▶ _JOB 1_: In the UHMW router table thread, what material does Mike say Bob and Rick use for their jigs and fences?
▶ _JOB 2_: Copy the UHMW router table thread between "BJ, Bob and" and "router table top?", inclusive, swapping "HDPE" for "LDPE".

# Uhmw



## S Bolton (Mar 5, 2007)

BJ how flat would a UHMW router table be if the UHMW is 3/8 inch with a fair bottom like MDF?

Any idea?

Thanks

sb


----------



## bobj3 (Jan 17, 2006)

Hi Steve

Most 3/4" thick MDF is flat and true and with the UHMW it will be flat and true and slick  neat stuff .....


====




S Bolton said:


> BJ how flat would a UHMW router table be if the UHMW is 3/8 inch with a fair bottom like MDF?
> 
> Any idea?
> 
> ...


----------



## S Bolton (Mar 5, 2007)

would like to ask the question a different way. How flat would 3/8 inch UHMW be? General question I guess.

Thanks

sb


----------



## bobj3 (Jan 17, 2006)

Hi Steve

It's flat because it's machine made 

=======


----------



## Mike (Nov 22, 2004)

While UHMW might seem to be the ideal surface it is not. Clamps will slip on it. The cost is much greater than using a laminate. It is softer and more likely to be damaged than other surfaces.


----------



## S Bolton (Mar 5, 2007)

Bj, how does your UHMW router table work, or am I dreaming you have one with that on the top?

sb


----------



## S Bolton (Mar 5, 2007)

I now see that this has been discussed before. Sorry.

sb


----------



## bobj3 (Jan 17, 2006)

Hi Steve

" UHMW router table work "
It works very well and the clamps don't slip, Bob and Rick R. use the UHMW stock for the fence and use C-Clamps on it..

=========


----------



## S Bolton (Mar 5, 2007)

Interesting. Thanks

sb


----------



## Mike (Nov 22, 2004)

BJ, Bob and Rick use HDPE for their jigs and fences. High Density PolyEthylene is a very different animal from Ultra High Molecular Weight. HDPE can be glued, UHMW can not.(except with an experimental glue that is not for sale at any price) The self lubricating characteristics of UHMW make it ideal for items like chain idler tensioners.


----------



## S Bolton (Mar 5, 2007)

Mike, are you saying UHMW is not a good choice for a router table top?

sb


----------



## Mike (Nov 22, 2004)

I believe there are better choices for the money. I am very happy with a laminate top on my Router Workshop table, and the first table I built had a Formica top and bottom as well. This costs much less than UHWM, and for me that alone is reason enough since bits are not free.


----------

▶ _ENTRIES SUPPLIED_:
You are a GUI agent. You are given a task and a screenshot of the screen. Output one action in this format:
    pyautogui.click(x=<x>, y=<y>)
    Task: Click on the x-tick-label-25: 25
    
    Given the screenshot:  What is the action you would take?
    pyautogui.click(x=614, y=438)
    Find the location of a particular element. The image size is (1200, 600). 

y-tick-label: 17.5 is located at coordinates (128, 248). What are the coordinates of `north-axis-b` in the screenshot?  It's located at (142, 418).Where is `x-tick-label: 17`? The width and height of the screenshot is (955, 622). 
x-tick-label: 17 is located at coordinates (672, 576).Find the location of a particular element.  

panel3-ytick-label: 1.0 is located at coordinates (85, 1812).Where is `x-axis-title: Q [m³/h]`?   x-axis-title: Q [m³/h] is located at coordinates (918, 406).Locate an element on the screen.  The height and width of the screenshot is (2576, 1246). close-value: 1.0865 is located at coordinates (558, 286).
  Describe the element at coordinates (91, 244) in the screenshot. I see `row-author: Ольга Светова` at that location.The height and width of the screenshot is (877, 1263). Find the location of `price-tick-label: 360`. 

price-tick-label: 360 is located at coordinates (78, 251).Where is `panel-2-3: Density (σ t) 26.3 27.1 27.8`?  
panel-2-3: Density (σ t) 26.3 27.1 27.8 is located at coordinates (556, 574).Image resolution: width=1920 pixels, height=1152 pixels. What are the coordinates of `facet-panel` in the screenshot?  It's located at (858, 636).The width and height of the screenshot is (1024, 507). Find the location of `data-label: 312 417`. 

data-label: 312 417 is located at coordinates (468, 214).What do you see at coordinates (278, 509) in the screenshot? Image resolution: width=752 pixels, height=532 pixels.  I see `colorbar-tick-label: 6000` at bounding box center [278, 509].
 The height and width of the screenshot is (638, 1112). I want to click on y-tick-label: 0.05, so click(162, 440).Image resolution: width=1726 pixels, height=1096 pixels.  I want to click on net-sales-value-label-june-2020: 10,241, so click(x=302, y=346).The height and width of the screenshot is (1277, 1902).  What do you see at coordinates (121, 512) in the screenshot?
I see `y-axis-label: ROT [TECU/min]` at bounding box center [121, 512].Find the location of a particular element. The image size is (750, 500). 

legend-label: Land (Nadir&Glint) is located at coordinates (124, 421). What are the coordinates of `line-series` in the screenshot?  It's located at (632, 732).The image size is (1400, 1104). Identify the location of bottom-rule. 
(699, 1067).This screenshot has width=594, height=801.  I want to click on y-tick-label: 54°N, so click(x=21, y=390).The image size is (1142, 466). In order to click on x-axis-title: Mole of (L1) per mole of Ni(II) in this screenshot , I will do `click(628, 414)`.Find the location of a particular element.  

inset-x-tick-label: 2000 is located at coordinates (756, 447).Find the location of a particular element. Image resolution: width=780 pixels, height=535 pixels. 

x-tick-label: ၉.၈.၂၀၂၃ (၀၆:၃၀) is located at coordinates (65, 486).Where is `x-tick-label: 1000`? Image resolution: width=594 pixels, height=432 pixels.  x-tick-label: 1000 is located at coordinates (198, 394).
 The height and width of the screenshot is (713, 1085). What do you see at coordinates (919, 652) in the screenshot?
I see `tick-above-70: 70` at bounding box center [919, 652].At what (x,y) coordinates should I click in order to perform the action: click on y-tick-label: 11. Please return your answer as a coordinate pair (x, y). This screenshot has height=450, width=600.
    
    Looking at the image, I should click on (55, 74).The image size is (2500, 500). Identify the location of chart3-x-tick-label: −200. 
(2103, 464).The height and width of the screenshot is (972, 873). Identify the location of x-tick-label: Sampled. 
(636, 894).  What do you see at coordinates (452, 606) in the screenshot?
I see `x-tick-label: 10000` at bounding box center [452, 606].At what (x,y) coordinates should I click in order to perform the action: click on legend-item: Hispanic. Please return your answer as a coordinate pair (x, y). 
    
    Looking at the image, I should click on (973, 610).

▶ _EXPECTED OUTPUT 1_: HDPE (High Density PolyEthylene).

▶ _EXPECTED OUTPUT 2_:
BJ, Bob and Rick use LDPE for their jigs and fences. High Density PolyEthylene is a very different animal from Ultra High Molecular Weight. LDPE can be glued, UHMW can not.(except with an experimental glue that is not for sale at any price) The self lubricating characteristics of UHMW make it ideal for items like chain idler tensioners.


----------



## S Bolton (Mar 5, 2007)

Mike, are you saying UHMW is not a good choice for a router table top?